PROBLEM STATEMENT -
Filter this material down to the lines that contain the string "Task", and return those lines.

MATERIAL PROVIDED -
⁂
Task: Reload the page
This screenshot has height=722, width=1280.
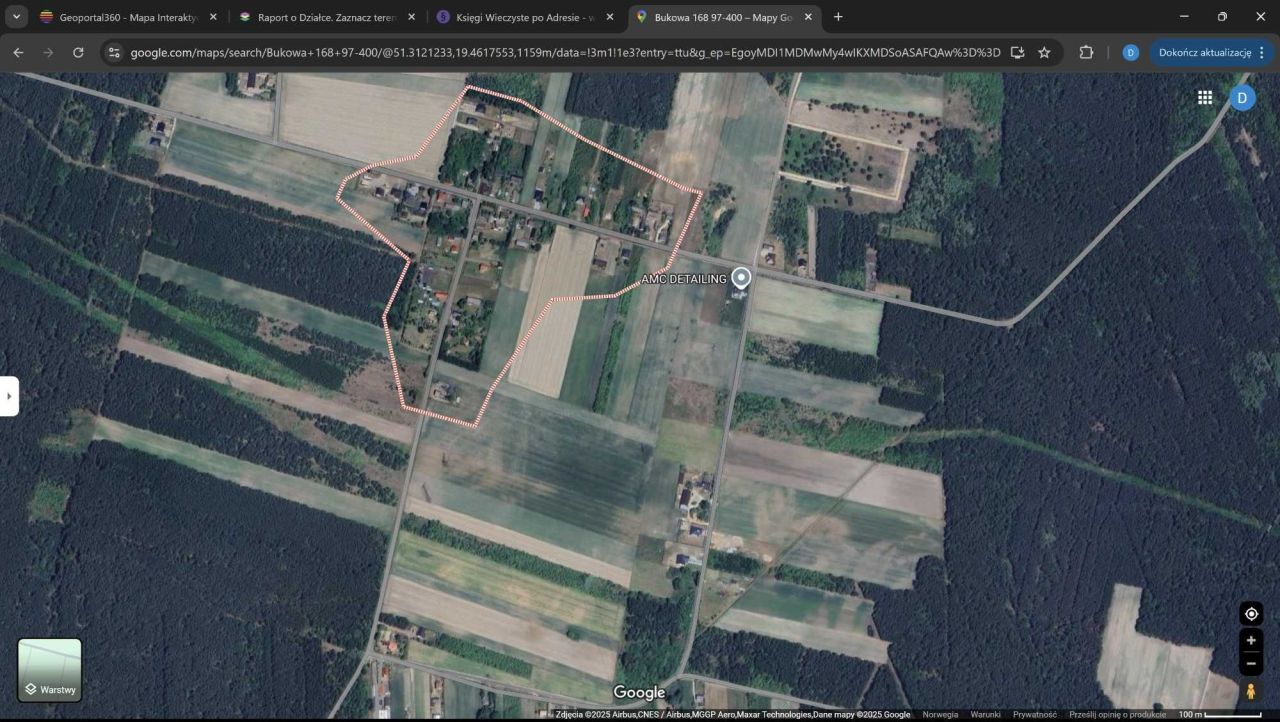Action: pos(78,52)
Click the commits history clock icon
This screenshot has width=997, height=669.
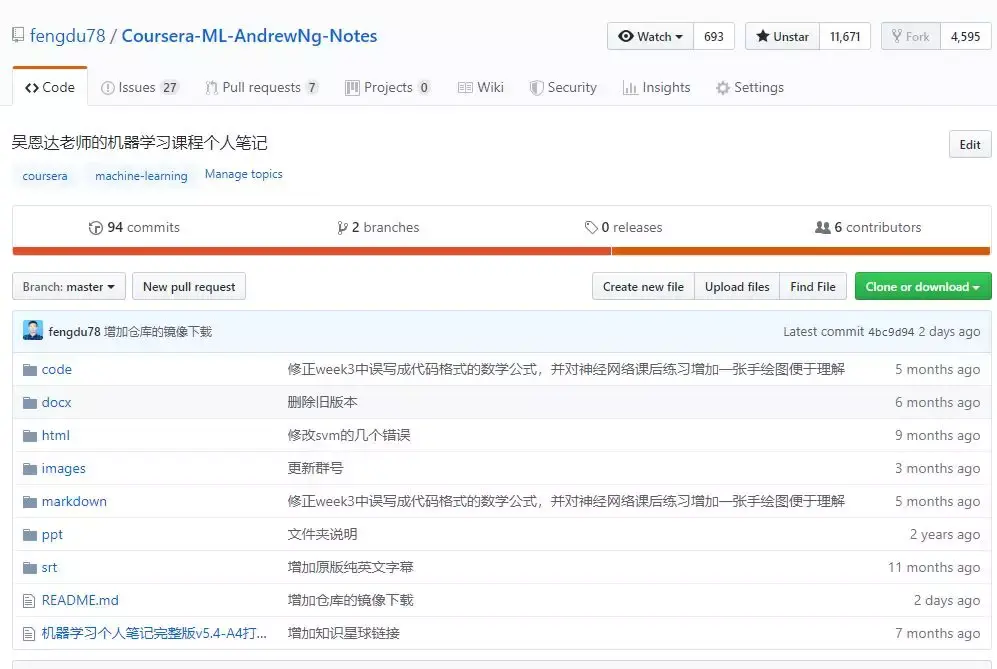point(95,228)
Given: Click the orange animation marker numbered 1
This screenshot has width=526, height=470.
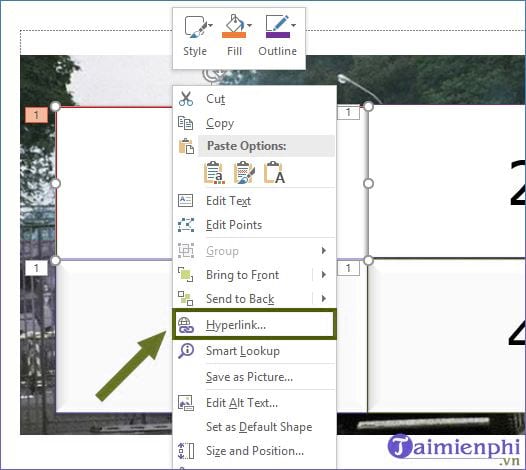Looking at the screenshot, I should pos(37,115).
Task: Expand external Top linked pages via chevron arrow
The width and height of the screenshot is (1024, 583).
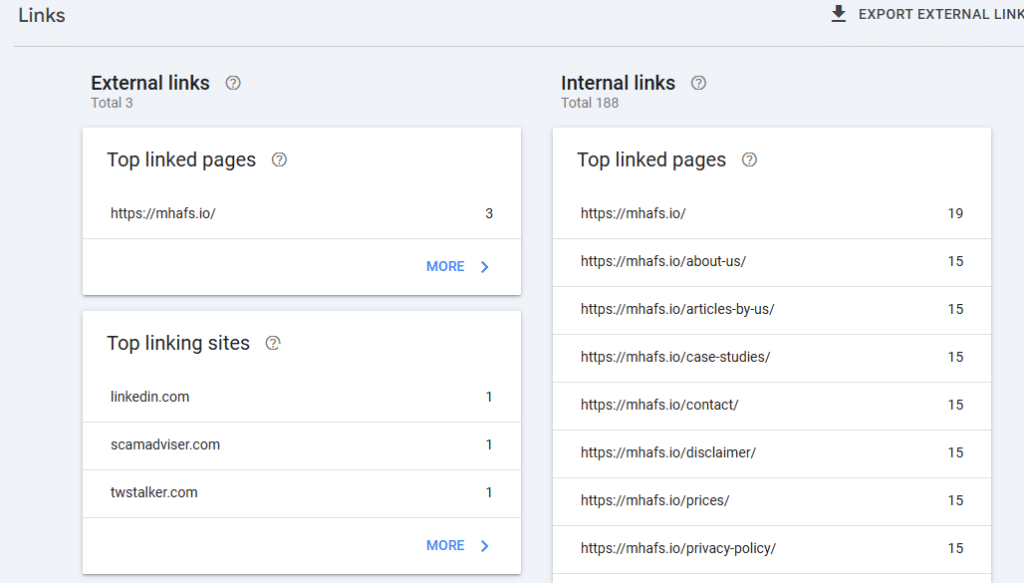Action: pos(484,266)
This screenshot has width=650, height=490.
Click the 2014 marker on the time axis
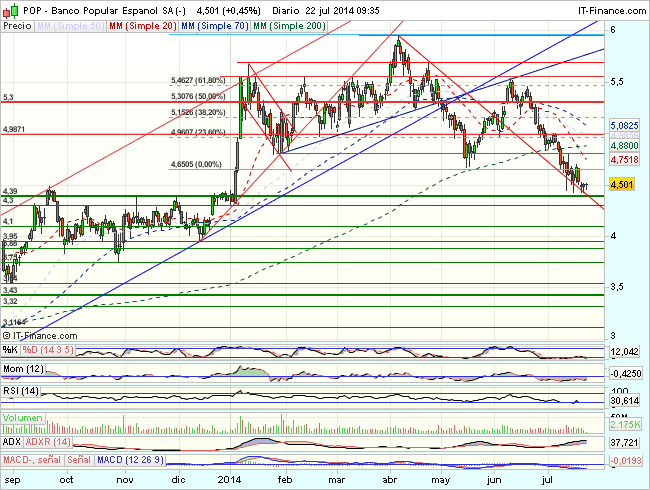230,479
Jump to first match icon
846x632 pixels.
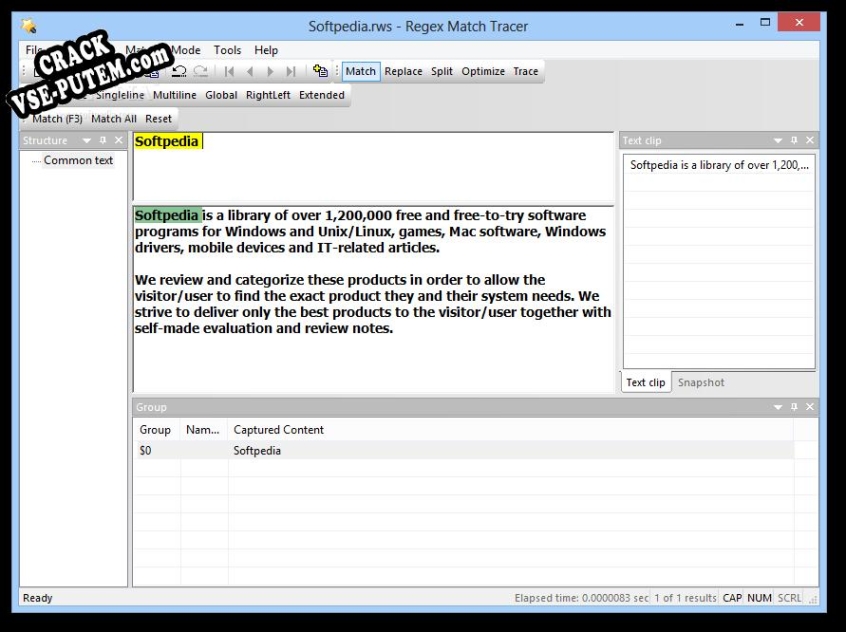coord(229,71)
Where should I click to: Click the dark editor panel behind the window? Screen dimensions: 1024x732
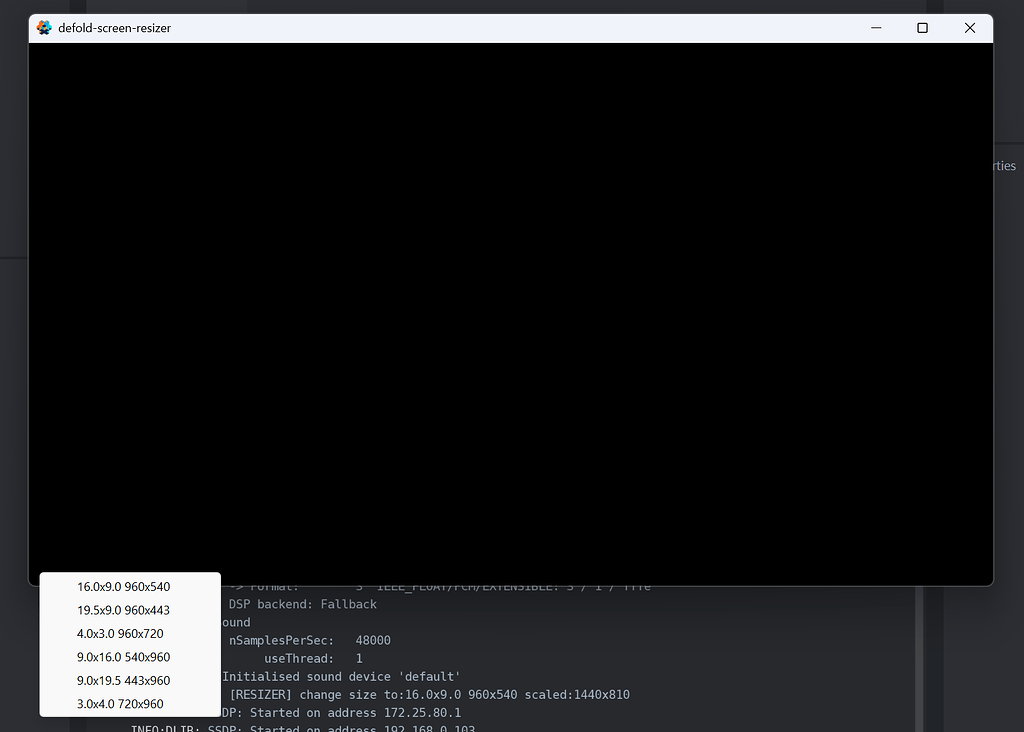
⁂
RESPONSE -
Task: Reload the page
Task: Expand external Top linked pages via chevron arrow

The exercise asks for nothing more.